Accused of fraud, FTX founder Sam Bankman Freed has refused bail

NASSAU, Bahamas/NEW YORK, Dec. 13 (Reuters) – U.S. prosecutors on Tuesday charged Sam Bankman-Fried, the founder of cryptocurrency exchange FTX, with fraud and violating campaign finance laws, and a Bahamas judge denied him bail, sending him out. to a local correctional facility instead.

The former FTX CEO, who was arrested in the Bahamas on Monday, lowered his head and hugged his parents after a coroner denied bail citing a “significant” flight risk.

He has been ordered to be held in a correctional facility in the island nation until February 8, when he will initially be held in the medical ward, according to a local official.
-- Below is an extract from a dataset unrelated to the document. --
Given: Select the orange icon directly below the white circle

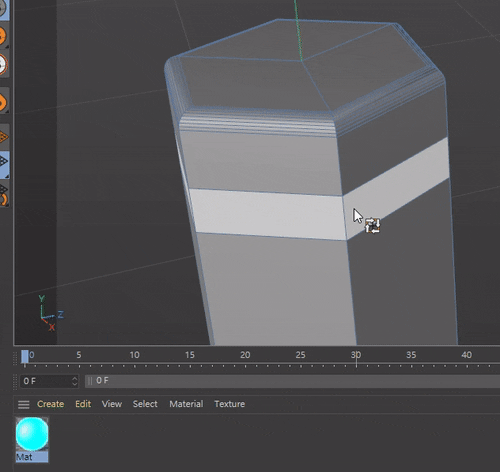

Today’s events capped a stunning fall from grace in recent weeks for the 30-year-old, who amassed a fortune worth more than $20 billion as he rode a cryptocurrency boom to build FTX on one of the world’s largest exchanges before it suddenly collapsed this year.

Bankman-Fried previously apologized to clients and acknowledged oversight failures at FTX, but said he did not personally believe he had any criminal liability.

Earlier on Tuesday, US Attorney Damien Williams said in New York that Bankman-Fried made illegal campaign contributions to Democrats and Republicans with “stolen customer money,” saying it was part of “the largest financial fraud in American history.”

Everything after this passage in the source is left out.